When all eight set out again at 6:30 a.m. on June 14, the snow had an exasperating crust of ice that was not quite strong enough to support them on snow-shoes. As the weight of their forty-five-pound packs made the crust break, time and again the clumsy snow-shoes would catch on the jagged edge of crust, tripping them up and destroying the rhythm so vital at this altitude. And there was a new danger around them now, the threat that the fresh top layer of snow would peel off with a sibilant hiss and sweep the whole party to destruction. In five and a half hours they climbed 900 feet to the Hog Back – a pleasant half-hour saunter at sea-level. To their forty-five-pound packs they now added the loads dumped here earlier, and moved on, almost imperceptibly. Five trying hours later, they had gained a mere 400 feet, and as they were trying to decide what to do the weather solved their problem: a blizzard hit them with frightening speed. It roared to new heights as they pitched their wildly flapping tents and struggled to crawl through the circular sleeve entrances.
It blew throughout the next day, and the clouds were so thick that it was hard to see the adjoining tents. Early on the sixteenth the wind dropped; so they set out at 6.30 a.m. Twelve battling hours later they reached Windy Camp at almost 17,000 feet, beneath the great southwest wall of Logan. It was a strenuous day, one with which any climbing party could be well satisfied. Instead Foster, Lambart, and MacCarthy left Hall to set up camp and climbed on to prospect the route ahead.

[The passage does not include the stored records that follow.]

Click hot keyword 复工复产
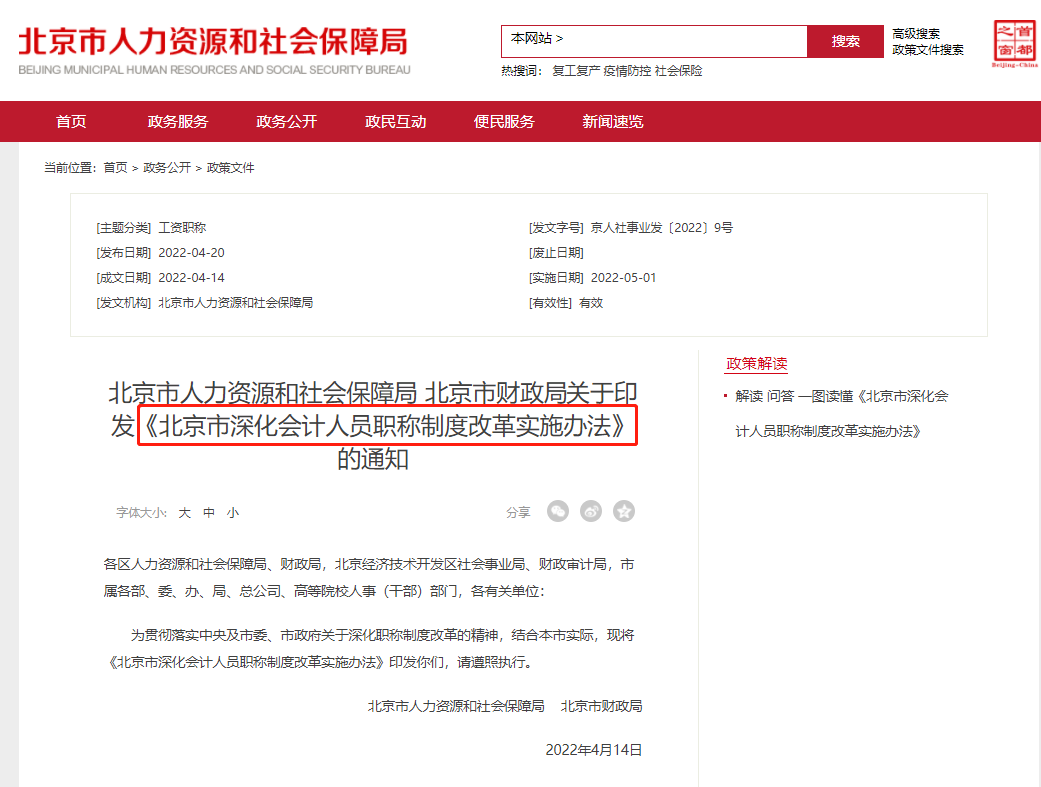The width and height of the screenshot is (1041, 787). pos(574,71)
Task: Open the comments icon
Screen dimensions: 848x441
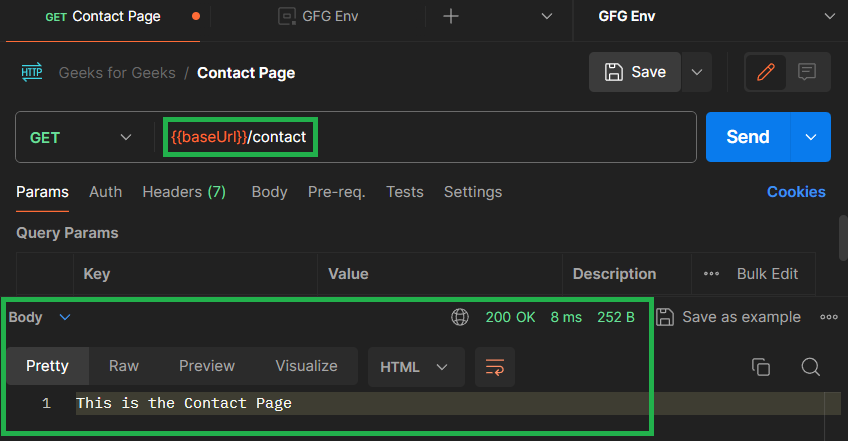Action: click(807, 72)
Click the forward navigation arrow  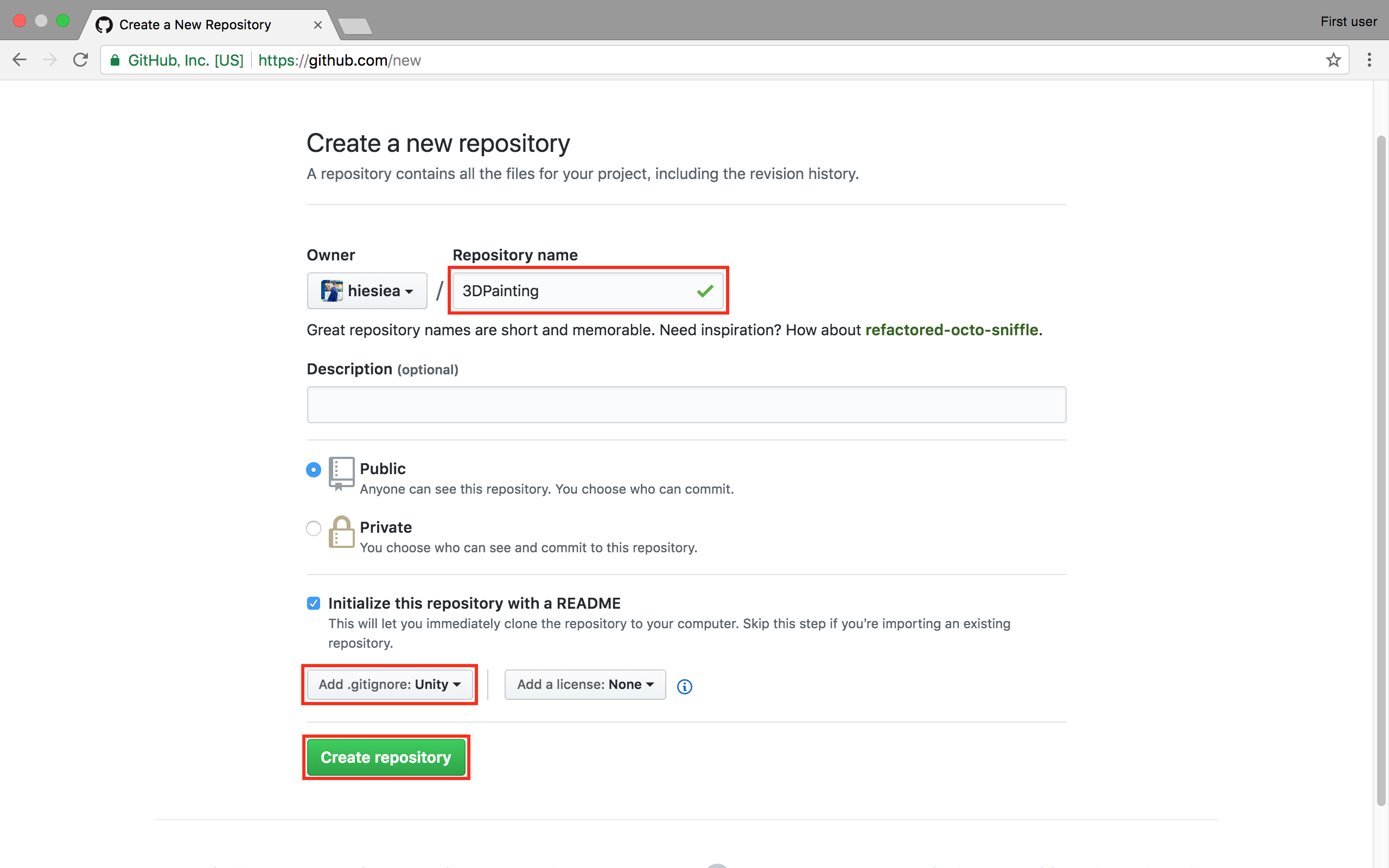point(50,59)
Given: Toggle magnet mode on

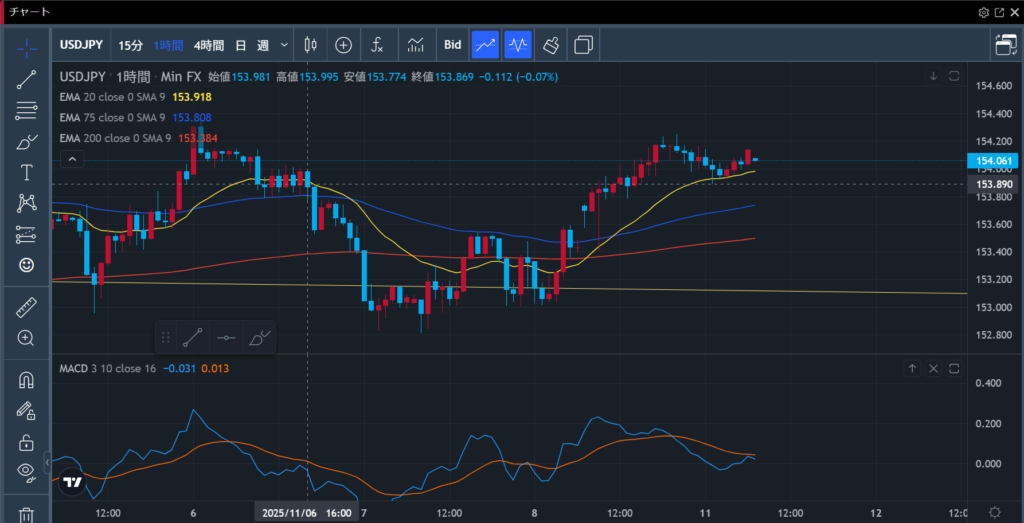Looking at the screenshot, I should (x=27, y=380).
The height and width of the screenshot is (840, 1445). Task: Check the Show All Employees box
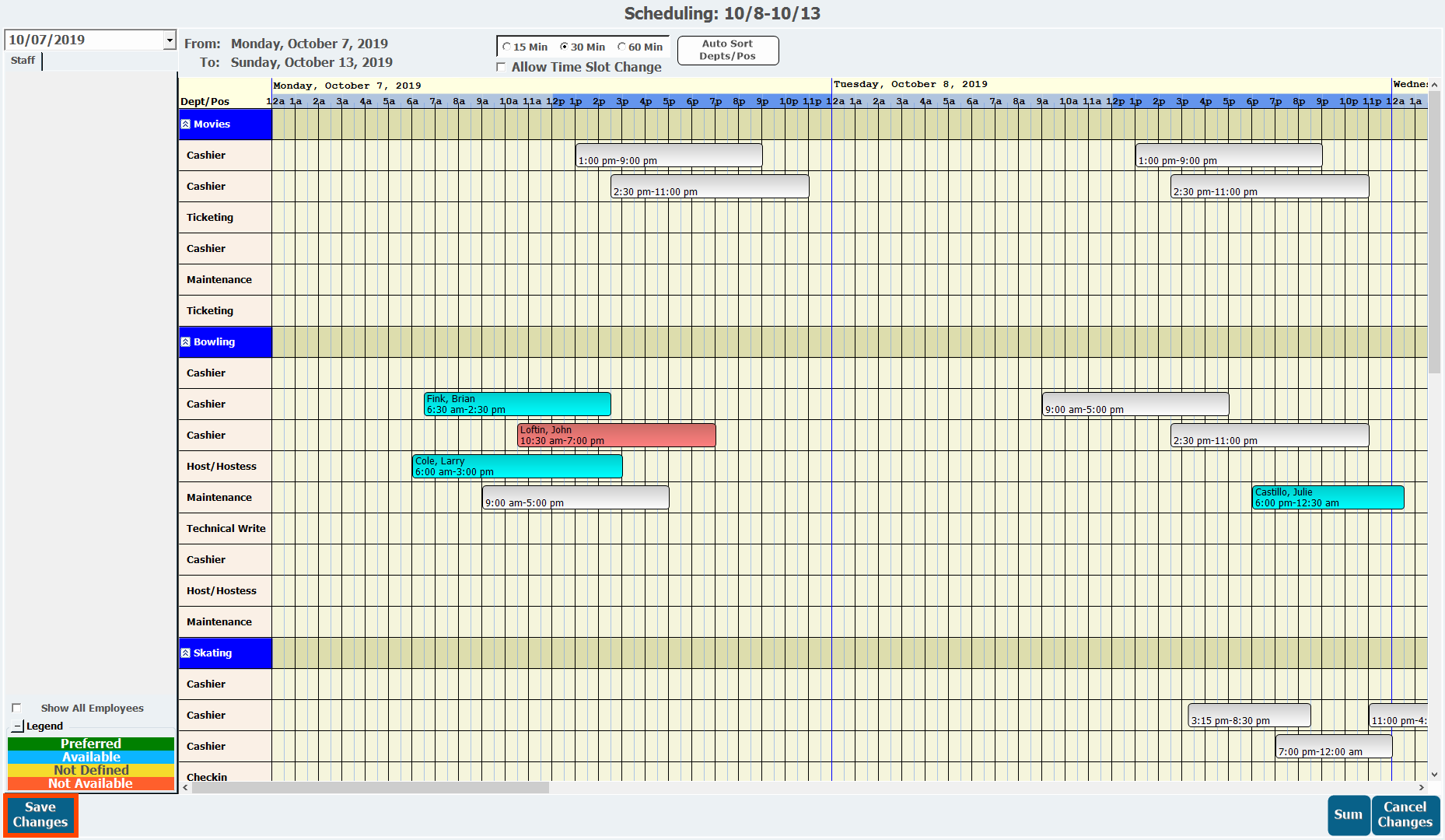(x=16, y=709)

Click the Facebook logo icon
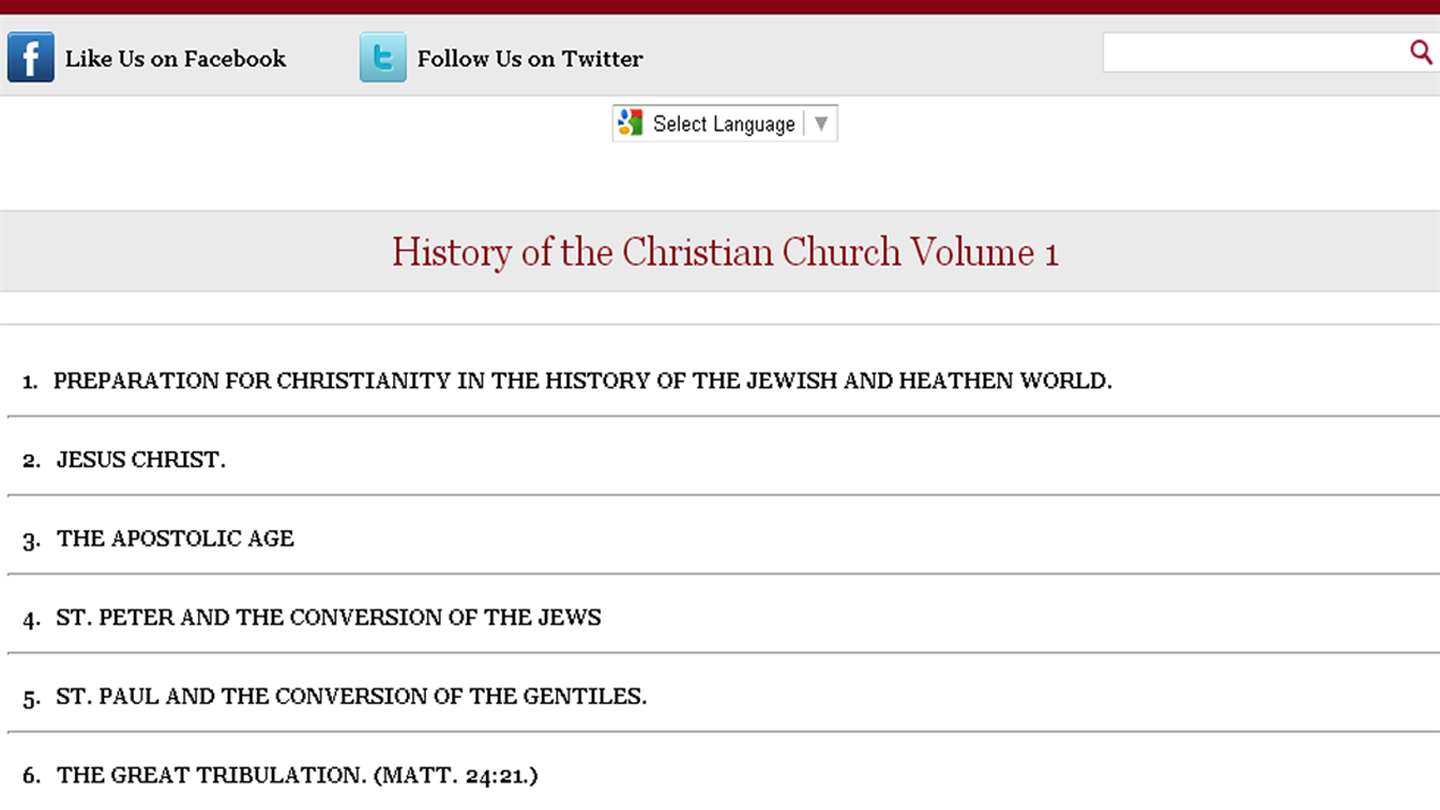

When they came back, just before 8 p.m., the temperature was 27° below zero. That night it went down to 33° below.
Before he settled down for the night, so close to the summit, MacCarthy took a realistic look at the men around him. He was as optimistic as he could reasonably be, but the best entry he could make in his diary was: “Party all in fair shape, but not strong for the work to be done.” The night did not improve things. All slept badly, despite the insulation of their sixteen-pound Arctic bedrolls.
When men reach a tired and worn-out state like this, the start of each new day brings a difficult conflict of feeling. The part of the mind that has the body’s welfare to worry about puts up a protest. It half prays for fog, snow, a blizzard – anything to give a valid reason for resting longer. The other part, focused by conscience on the job to be done, prods dully but usually irresistibly at the will, striving to convince it that a fine day is most welcome so that they can get on with the hard work.
June 17 started out to be a fine day and, the sleeping-bag skirmish with conscience having been won, they all turned out and began to prepare. MacCarthy summed up their situation with a piece of priceless understatement that would have made any good English stiff upper lip quiver with admiration: “There appearing some need for relaxation from drudgery,” he wrote, “all hands went on a reconnaissance in order to determine our exact location on the massif.” Many people would have abandoned the whole project right there, for what MacCarthy’s statement meant in simple English was: We were too tired to pack camps any farther, and we didn’t know where we were anyway.